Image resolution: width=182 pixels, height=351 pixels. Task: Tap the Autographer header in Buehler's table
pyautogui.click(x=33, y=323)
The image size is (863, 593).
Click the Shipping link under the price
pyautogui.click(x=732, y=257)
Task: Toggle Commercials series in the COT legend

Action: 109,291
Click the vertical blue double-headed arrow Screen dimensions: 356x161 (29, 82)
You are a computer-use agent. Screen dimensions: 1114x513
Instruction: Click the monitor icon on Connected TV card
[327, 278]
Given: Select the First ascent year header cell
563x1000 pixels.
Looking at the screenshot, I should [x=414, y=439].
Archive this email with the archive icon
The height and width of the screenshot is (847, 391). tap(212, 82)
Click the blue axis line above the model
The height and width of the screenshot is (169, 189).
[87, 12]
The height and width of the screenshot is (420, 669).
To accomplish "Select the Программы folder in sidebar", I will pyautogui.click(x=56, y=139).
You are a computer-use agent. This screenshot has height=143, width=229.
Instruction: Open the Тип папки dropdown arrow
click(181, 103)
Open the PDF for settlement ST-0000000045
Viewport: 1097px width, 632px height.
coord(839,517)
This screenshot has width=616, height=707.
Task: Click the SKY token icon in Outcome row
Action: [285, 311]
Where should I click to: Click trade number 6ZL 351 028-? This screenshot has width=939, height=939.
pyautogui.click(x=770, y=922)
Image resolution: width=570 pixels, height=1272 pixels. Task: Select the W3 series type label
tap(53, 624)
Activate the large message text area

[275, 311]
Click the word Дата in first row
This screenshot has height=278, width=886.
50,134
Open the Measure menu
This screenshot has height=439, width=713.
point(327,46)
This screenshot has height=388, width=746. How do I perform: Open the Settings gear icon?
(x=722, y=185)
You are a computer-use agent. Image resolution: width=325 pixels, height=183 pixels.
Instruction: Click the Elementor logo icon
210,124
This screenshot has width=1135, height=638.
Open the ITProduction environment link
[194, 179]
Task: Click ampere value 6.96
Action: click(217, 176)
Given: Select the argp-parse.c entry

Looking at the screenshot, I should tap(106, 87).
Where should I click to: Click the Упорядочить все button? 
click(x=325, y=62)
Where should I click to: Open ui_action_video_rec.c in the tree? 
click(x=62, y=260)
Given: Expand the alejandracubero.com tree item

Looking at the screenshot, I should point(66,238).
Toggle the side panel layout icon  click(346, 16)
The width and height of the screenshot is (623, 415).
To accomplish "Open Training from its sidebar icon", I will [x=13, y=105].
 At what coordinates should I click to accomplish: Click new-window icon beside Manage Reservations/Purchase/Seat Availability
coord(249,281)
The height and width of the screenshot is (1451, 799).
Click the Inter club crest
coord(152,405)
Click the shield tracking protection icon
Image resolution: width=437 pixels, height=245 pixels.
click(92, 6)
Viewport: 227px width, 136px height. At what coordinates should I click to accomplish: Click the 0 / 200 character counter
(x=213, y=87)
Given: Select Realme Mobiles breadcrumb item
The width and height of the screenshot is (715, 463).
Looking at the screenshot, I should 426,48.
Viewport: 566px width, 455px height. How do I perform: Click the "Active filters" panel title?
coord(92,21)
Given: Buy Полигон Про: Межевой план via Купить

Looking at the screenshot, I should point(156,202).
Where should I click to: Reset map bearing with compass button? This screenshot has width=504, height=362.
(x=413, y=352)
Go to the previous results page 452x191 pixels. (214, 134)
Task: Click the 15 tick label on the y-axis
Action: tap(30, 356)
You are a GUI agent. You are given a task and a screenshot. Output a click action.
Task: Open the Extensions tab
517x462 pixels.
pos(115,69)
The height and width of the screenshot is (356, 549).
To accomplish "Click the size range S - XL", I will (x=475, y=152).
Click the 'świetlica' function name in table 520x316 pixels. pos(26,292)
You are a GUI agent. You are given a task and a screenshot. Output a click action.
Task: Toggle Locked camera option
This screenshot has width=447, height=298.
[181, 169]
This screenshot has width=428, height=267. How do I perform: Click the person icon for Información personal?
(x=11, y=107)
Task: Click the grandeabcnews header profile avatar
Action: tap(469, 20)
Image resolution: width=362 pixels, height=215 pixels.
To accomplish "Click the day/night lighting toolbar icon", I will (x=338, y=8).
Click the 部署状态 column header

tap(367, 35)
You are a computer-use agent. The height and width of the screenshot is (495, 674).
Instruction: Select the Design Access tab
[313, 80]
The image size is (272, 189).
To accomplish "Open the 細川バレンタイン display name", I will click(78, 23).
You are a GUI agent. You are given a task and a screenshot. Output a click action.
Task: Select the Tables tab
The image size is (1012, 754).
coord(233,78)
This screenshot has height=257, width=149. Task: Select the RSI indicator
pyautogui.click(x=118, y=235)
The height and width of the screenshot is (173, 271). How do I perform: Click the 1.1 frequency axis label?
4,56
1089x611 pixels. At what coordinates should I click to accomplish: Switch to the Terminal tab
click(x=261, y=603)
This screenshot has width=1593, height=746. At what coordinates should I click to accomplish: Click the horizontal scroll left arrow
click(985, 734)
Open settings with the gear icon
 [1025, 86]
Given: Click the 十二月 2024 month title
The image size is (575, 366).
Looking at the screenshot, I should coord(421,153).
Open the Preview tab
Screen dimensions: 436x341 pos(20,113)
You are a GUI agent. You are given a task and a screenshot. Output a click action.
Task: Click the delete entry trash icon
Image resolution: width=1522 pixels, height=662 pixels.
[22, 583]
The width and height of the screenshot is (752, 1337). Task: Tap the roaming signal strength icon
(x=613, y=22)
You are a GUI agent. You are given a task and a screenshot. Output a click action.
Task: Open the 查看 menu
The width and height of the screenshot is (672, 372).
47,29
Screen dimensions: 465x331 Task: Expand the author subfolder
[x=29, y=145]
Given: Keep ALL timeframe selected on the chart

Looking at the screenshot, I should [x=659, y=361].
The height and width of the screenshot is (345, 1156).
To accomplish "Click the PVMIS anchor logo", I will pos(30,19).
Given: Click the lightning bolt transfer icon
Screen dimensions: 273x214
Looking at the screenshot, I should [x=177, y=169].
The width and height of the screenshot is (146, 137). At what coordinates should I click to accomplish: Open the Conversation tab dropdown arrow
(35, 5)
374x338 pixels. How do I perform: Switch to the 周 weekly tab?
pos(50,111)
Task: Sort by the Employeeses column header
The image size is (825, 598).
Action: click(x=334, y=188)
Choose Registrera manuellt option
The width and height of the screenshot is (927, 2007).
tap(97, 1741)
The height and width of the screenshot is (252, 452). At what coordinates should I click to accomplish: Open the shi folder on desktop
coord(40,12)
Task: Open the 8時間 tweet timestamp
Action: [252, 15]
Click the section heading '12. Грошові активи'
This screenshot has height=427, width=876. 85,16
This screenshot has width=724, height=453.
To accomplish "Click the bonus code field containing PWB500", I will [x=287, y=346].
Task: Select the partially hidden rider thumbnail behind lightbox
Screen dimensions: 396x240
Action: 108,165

───

**REQUIRED ACTION**
Look above for the line with "Activate the large message text area" and the line with "The width and height of the screenshot is (623, 415)."; transcribe both and all lines in between, exactly, and nothing else.

**ANSWER TO THE EXERCISE**
Activate the large message text area

[275, 311]
Click the word Дата in first row
This screenshot has height=278, width=886.
50,134
Open the Measure menu
This screenshot has height=439, width=713.
point(327,46)
This screenshot has height=388, width=746. How do I perform: Open the Settings gear icon?
(x=722, y=185)
You are a computer-use agent. Image resolution: width=325 pixels, height=183 pixels.
Instruction: Click the Elementor logo icon
210,124
This screenshot has width=1135, height=638.
Open the ITProduction environment link
[194, 179]
Task: Click ampere value 6.96
Action: click(217, 176)
Given: Select the argp-parse.c entry

Looking at the screenshot, I should tap(106, 87).
Where should I click to: Click the Упорядочить все button? 
click(x=325, y=62)
Where should I click to: Open ui_action_video_rec.c in the tree? 
click(x=62, y=260)
Given: Expand the alejandracubero.com tree item

Looking at the screenshot, I should point(66,238).
Toggle the side panel layout icon  click(346, 16)
The width and height of the screenshot is (623, 415).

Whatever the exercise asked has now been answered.